Although her daughter is now 3 years old, Ms. Tollefsen is back in the news, saying that she believes she was too old to have a child, and that women over 50 should not have access to fertility treatment. The challenges of raising a child at her age led to the end of her relationship with her partner (11 years her junior), and have left her financially depleted, exhausted, and isolated, as she is much older than other new mothers. Ms. Tollefsen also seems to be coming to terms with the reality that she will likely not live to see her daughter grow up, marry, and have children of her own.
A woman giving birth over the age of 50 is rare, but not unheard of. Furthermore, according to Jewish tradition, Sarah, a revered matriarch, gave birth to Isaac when she was 90 years old, and lived to 127. But that was in the Bible, and Sarah’s pregnancy was literally the result of divine intervention, one which presumably didn’t involve a petri dish and a catheter.
In the interest of full disclosure, both of our daughters were conceived through IVF, with my eggs and my husband’s sperm. My husband and I were 31 when our first child was born, and 33 and 32, respectively, when I delivered our second. We will forever be grateful for this medical intervention that allowed us to have children. Nonetheless, I find myself truly struggling with the issue of much older mothers having babies, as I can genuinely see both sides.

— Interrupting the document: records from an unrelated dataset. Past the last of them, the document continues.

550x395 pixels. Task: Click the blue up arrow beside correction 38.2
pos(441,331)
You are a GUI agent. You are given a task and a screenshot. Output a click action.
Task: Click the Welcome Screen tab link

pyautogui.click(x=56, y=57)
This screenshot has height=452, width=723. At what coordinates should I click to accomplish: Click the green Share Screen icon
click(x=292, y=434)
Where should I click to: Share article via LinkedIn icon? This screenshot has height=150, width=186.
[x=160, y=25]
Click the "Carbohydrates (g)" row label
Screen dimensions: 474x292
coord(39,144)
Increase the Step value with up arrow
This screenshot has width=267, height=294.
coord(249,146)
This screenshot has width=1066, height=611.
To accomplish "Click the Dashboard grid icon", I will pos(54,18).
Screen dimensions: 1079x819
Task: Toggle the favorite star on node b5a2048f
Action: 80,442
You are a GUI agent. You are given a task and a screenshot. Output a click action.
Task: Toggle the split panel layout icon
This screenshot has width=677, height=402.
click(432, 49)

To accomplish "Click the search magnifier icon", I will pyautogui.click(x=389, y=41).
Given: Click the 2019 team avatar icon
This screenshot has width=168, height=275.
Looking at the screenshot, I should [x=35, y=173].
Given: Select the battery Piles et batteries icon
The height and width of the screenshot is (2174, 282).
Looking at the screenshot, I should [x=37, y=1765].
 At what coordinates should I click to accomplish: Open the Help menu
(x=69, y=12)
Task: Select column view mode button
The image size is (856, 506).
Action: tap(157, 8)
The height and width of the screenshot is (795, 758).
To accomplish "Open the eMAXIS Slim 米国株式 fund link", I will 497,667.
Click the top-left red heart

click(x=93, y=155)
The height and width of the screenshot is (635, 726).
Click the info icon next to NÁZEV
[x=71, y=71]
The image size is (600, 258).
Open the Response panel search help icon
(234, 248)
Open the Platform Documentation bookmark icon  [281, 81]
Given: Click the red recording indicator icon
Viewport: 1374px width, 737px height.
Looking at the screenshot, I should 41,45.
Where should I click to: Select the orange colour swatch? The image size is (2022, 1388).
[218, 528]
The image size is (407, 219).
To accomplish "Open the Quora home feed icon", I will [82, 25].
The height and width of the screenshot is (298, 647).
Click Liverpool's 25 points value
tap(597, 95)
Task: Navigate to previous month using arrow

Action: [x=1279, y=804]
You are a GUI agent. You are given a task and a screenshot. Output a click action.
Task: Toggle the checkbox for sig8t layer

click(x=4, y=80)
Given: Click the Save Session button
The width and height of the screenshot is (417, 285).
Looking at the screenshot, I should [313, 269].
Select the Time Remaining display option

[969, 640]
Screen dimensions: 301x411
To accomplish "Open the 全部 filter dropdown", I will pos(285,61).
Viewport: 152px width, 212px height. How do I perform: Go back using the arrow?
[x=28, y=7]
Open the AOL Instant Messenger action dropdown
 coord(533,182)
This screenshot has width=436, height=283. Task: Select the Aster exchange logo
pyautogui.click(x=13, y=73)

On the one hand, I take Ms. Tollefsen’s experience to heart. Parenting is incredibly hard, even with the benefits of youth and an intact partnership. Perhaps there is a reason why the female reproductive system literally shuts down at a certain age. If you are willing to go to such great lengths to bypass the effects of menopause (IVF is not only time consuming and costly, but it also involves intrusive medical interventions, including multiple painful injections, internal ultrasounds, and blood draws, not to mention the retrieval of the eggs and transfer of the embryos), it seems as though you should be as prepared and able as possible to not only birth the child, but also raise it for as long as possible. Younger parents often rely on their good health and stamina, as well as their own parents and peer group for support; older mothers may not benefit from these physical and social resources. Are these mothers making a choice that will inevitably leave their children motherless at a relatively young age?
And yet. My husband and I are young and healthy (pu pu pu), but that doesn’t guarantee that either of us will live to stand with our children under the
. Furthermore, I shudder at the thought of some sort of litmus test as to who is deserving of the blessing of parenthood; my husband and I both have a range of physical and mental illnesses in our family trees that might have rendered us ineligible. I think anyone who has ever been a mother, and many who have not, can attest to the influence of the desire to have children, and the many, many blessings that children bring. How can you really know who will be a good mother and who won’t, which child will have a good childhood and which won’t? Who among us should have the power to make such decisions?
I don’t have the answers, but I think it’s important to ask the questions. Ultimately, there is no way to predict how life’s choices will work out—if God had refused to bless Sarah with a child because of her old age, the Jewish people might have never come into existence. But we aren’t living in Biblical times, and modern technology has introduced both blessings and complications. Should we limit access to fertility treatment? What should the limits be? Who should decide? What do you all think?